• GIVEN PASSAGE
##############################

It was page one news in the Boston Post: “Lawless Nightclubs Doomed by New Rules”! In the first major push to “clean up nightlife” since repeal of the Volstead Act, Police Commissioner Joseph F. Timilty (no angel, that one), the Boston Licensing Board, and the state’s Alcoholic Beverages Control Commission mandated strict club closing times and an end to after-hours liquor sales.  And wouldn’t you know it, the bureaucracy found a jazz club to serve as whipping boy.

In early 1937, there were two nightclubs at Mass Ave and Columbus featuring jazz prominently in their entertainment mix: the Royal Palms at 410 Mass Ave, and Little Harlem at 428 Mass Ave. Both were owned by whites, hired black performers, and entertained racially mixed audiences.

##############################

• TASK SET
1. Restate the paragraph of the passage on Boston nightclubs that begins "In early 1937" as a short bulleted list that keeps its main facts.
2. Reproduce word for word the stretch of the passage on Boston nightclubs between "It was page" and "as whipping boy.", inclusive.

• INFORMATION GIVEN
##############################

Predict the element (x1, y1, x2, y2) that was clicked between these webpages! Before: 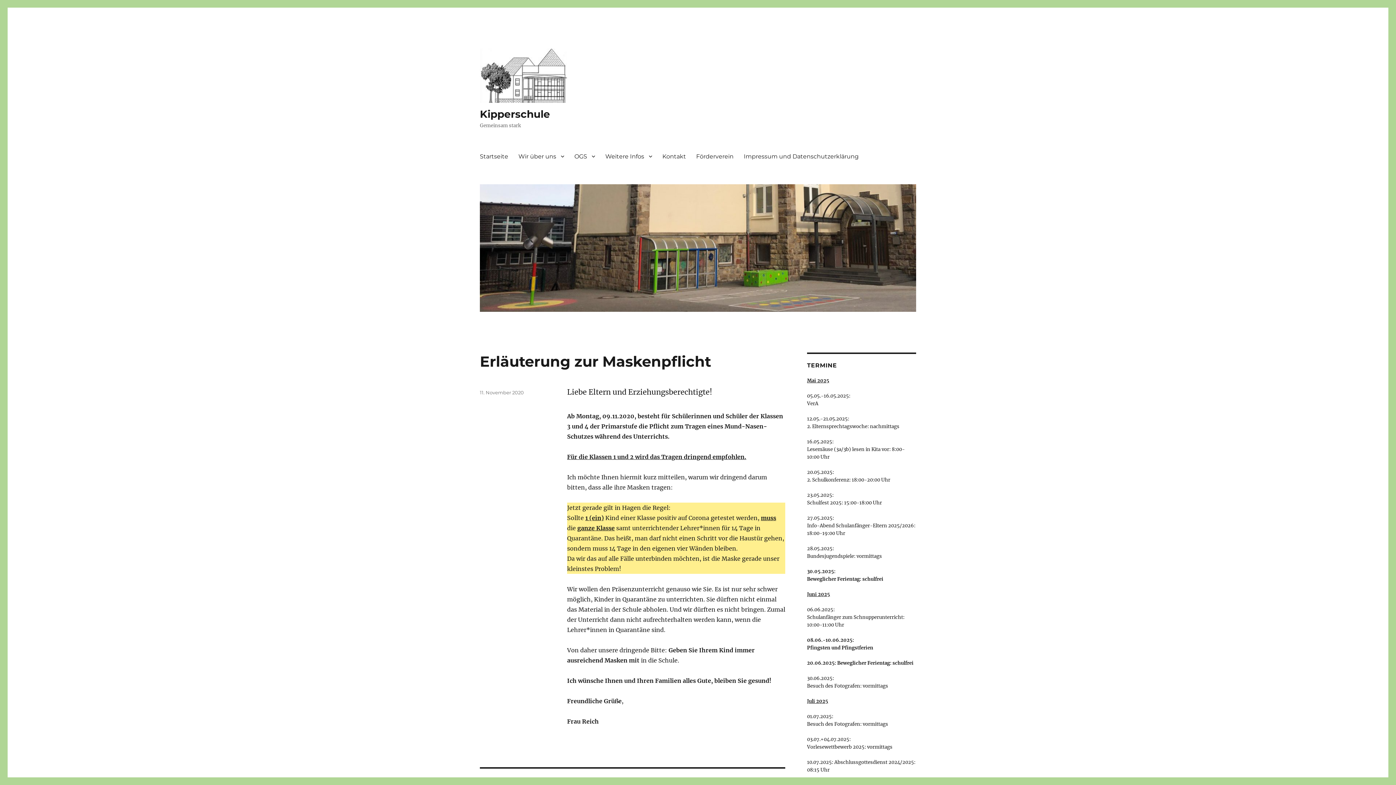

##############################

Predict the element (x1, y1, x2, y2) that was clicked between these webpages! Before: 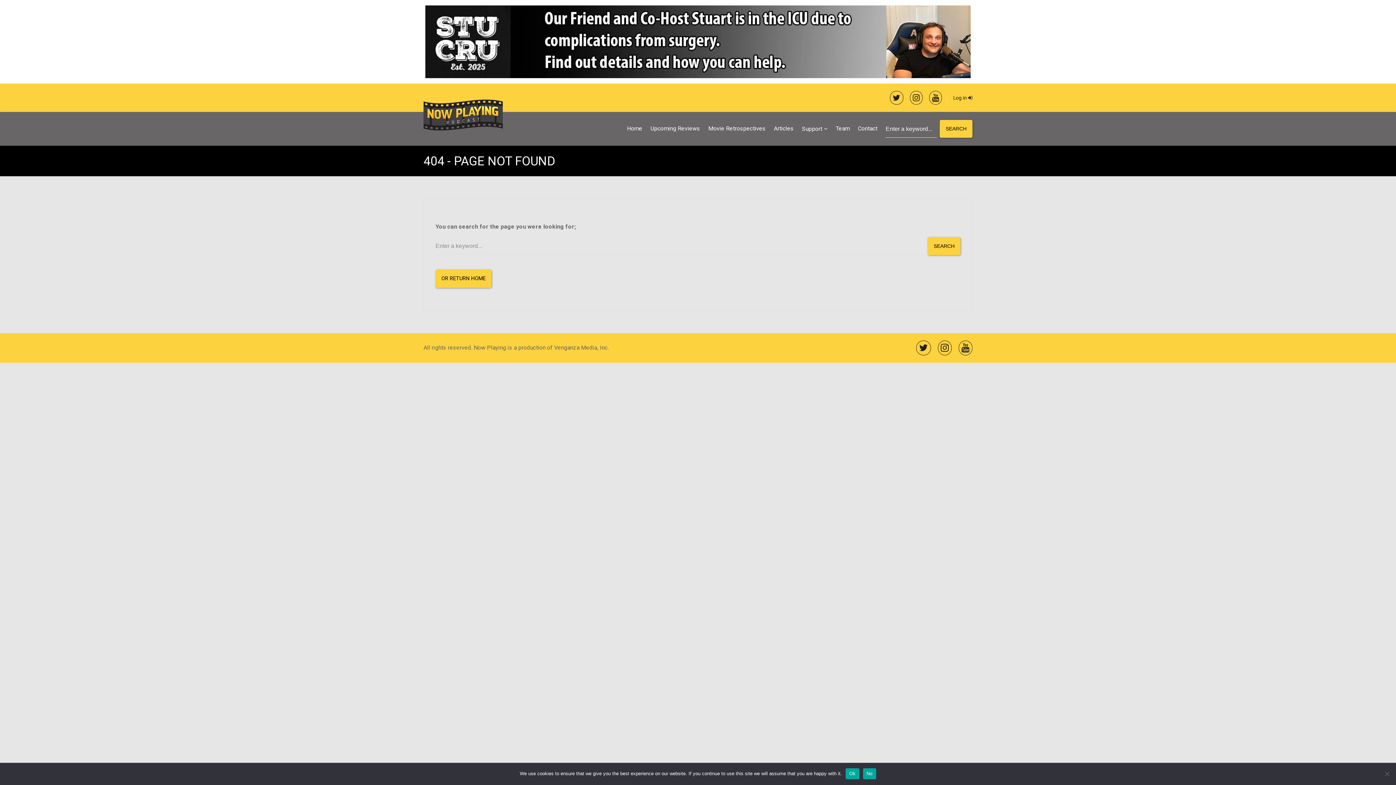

##############################

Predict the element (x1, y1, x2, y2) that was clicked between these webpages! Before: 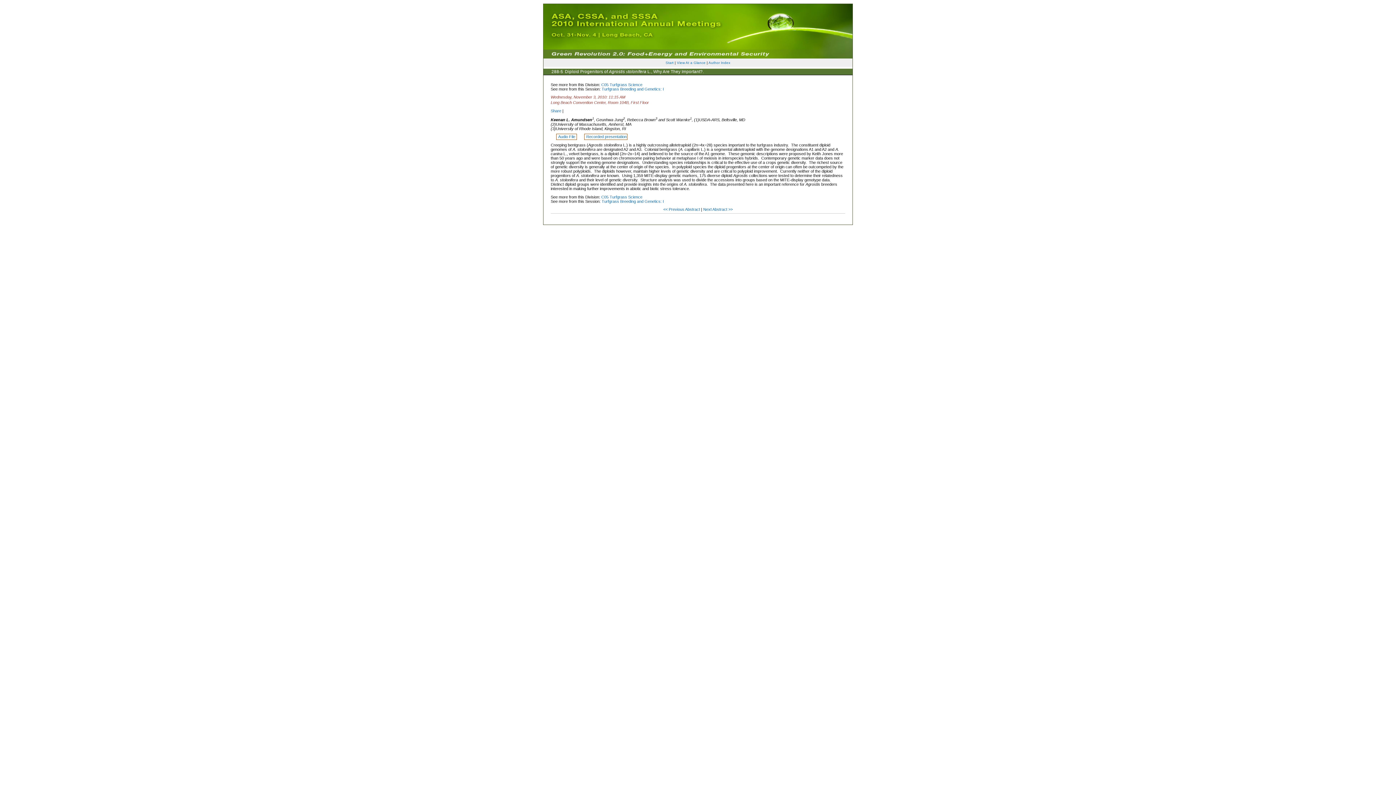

##############################

• RESPONSES PER TASK
1.
- In early 1937, two nightclubs at Mass Ave and Columbus featured jazz prominently:
  - the Royal Palms, at 410 Mass Ave
  - Little Harlem, at 428 Mass Ave
- Both were owned by whites.
- Both hired black performers.
- Both entertained racially mixed audiences.

2.
It was page one news in the Boston Post: “Lawless Nightclubs Doomed by New Rules”! In the first major push to “clean up nightlife” since repeal of the Volstead Act, Police Commissioner Joseph F. Timilty (no angel, that one), the Boston Licensing Board, and the state’s Alcoholic Beverages Control Commission mandated strict club closing times and an end to after-hours liquor sales.  And wouldn’t you know it, the bureaucracy found a jazz club to serve as whipping boy.